— Stored data entries —
◆ ◆ ◆ ◆ ◆

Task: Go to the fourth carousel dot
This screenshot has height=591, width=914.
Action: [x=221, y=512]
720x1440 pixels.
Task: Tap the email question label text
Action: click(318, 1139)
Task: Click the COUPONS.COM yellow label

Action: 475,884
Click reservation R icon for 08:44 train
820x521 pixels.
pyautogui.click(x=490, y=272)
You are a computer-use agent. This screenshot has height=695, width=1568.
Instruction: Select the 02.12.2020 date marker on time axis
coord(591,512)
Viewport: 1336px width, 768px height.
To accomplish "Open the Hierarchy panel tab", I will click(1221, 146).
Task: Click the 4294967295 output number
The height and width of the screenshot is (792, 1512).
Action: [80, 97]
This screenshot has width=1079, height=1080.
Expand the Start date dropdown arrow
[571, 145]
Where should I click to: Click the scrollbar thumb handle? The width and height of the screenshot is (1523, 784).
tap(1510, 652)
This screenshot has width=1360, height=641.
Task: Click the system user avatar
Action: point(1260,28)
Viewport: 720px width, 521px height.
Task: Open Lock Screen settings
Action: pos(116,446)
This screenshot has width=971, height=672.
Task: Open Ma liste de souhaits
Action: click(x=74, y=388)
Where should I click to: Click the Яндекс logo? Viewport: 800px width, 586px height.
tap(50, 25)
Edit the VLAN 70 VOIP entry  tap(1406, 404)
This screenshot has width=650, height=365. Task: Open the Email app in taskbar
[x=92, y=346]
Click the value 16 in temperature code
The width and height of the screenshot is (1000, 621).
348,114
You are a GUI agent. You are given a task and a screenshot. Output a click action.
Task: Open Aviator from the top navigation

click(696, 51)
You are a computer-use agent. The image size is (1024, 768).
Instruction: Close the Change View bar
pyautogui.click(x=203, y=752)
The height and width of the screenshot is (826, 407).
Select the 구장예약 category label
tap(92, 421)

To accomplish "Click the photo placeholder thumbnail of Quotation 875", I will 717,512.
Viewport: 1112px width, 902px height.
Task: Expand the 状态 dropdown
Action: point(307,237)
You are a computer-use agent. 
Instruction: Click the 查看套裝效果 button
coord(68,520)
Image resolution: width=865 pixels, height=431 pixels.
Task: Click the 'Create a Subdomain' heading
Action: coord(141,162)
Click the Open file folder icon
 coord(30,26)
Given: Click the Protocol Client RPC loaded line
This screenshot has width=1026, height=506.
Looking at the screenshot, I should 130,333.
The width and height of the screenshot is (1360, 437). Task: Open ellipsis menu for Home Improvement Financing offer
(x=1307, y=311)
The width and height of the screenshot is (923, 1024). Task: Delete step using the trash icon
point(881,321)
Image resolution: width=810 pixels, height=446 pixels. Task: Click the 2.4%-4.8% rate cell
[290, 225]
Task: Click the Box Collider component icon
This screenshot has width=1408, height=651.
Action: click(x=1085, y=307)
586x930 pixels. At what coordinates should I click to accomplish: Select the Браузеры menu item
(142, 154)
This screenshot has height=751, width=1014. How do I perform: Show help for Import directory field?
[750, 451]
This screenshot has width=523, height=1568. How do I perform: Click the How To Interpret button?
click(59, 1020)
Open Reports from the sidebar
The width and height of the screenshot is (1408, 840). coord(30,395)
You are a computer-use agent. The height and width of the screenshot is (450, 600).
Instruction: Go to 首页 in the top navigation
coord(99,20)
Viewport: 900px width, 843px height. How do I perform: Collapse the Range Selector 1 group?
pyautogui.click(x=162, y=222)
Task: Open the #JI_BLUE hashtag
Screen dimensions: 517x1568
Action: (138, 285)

◆ ◆ ◆ ◆ ◆

Retype all the data verbatim.

— Your solution —
Task: Go to the fourth carousel dot
This screenshot has height=591, width=914.
Action: [x=221, y=512]
720x1440 pixels.
Task: Tap the email question label text
Action: click(318, 1139)
Task: Click the COUPONS.COM yellow label

Action: 475,884
Click reservation R icon for 08:44 train
820x521 pixels.
pyautogui.click(x=490, y=272)
You are a computer-use agent. This screenshot has height=695, width=1568.
Instruction: Select the 02.12.2020 date marker on time axis
coord(591,512)
Viewport: 1336px width, 768px height.
To accomplish "Open the Hierarchy panel tab", I will click(1221, 146).
Task: Click the 4294967295 output number
The height and width of the screenshot is (792, 1512).
Action: [80, 97]
This screenshot has width=1079, height=1080.
Expand the Start date dropdown arrow
[571, 145]
Where should I click to: Click the scrollbar thumb handle? The width and height of the screenshot is (1523, 784).
tap(1510, 652)
This screenshot has width=1360, height=641.
Task: Click the system user avatar
Action: point(1260,28)
Viewport: 720px width, 521px height.
Task: Open Lock Screen settings
Action: pos(116,446)
This screenshot has width=971, height=672.
Task: Open Ma liste de souhaits
Action: click(x=74, y=388)
Where should I click to: Click the Яндекс logo? Viewport: 800px width, 586px height.
tap(50, 25)
Edit the VLAN 70 VOIP entry  tap(1406, 404)
This screenshot has width=650, height=365. Task: Open the Email app in taskbar
[x=92, y=346]
Click the value 16 in temperature code
The width and height of the screenshot is (1000, 621).
348,114
You are a GUI agent. You are given a task and a screenshot. Output a click action.
Task: Open Aviator from the top navigation

click(696, 51)
You are a computer-use agent. The image size is (1024, 768).
Instruction: Close the Change View bar
pyautogui.click(x=203, y=752)
The height and width of the screenshot is (826, 407).
Select the 구장예약 category label
tap(92, 421)

To accomplish "Click the photo placeholder thumbnail of Quotation 875", I will 717,512.
Viewport: 1112px width, 902px height.
Task: Expand the 状态 dropdown
Action: point(307,237)
You are a computer-use agent. 
Instruction: Click the 查看套裝效果 button
coord(68,520)
Image resolution: width=865 pixels, height=431 pixels.
Task: Click the 'Create a Subdomain' heading
Action: coord(141,162)
Click the Open file folder icon
 coord(30,26)
Given: Click the Protocol Client RPC loaded line
This screenshot has width=1026, height=506.
Looking at the screenshot, I should 130,333.
The width and height of the screenshot is (1360, 437). Task: Open ellipsis menu for Home Improvement Financing offer
(x=1307, y=311)
The width and height of the screenshot is (923, 1024). Task: Delete step using the trash icon
point(881,321)
Image resolution: width=810 pixels, height=446 pixels. Task: Click the 2.4%-4.8% rate cell
[290, 225]
Task: Click the Box Collider component icon
This screenshot has width=1408, height=651.
Action: click(x=1085, y=307)
586x930 pixels. At what coordinates should I click to accomplish: Select the Браузеры menu item
(142, 154)
This screenshot has height=751, width=1014. How do I perform: Show help for Import directory field?
[750, 451]
This screenshot has width=523, height=1568. How do I perform: Click the How To Interpret button?
click(59, 1020)
Open Reports from the sidebar
The width and height of the screenshot is (1408, 840). coord(30,395)
You are a computer-use agent. The height and width of the screenshot is (450, 600).
Instruction: Go to 首页 in the top navigation
coord(99,20)
Viewport: 900px width, 843px height. How do I perform: Collapse the Range Selector 1 group?
pyautogui.click(x=162, y=222)
Task: Open the #JI_BLUE hashtag
Screen dimensions: 517x1568
Action: (138, 285)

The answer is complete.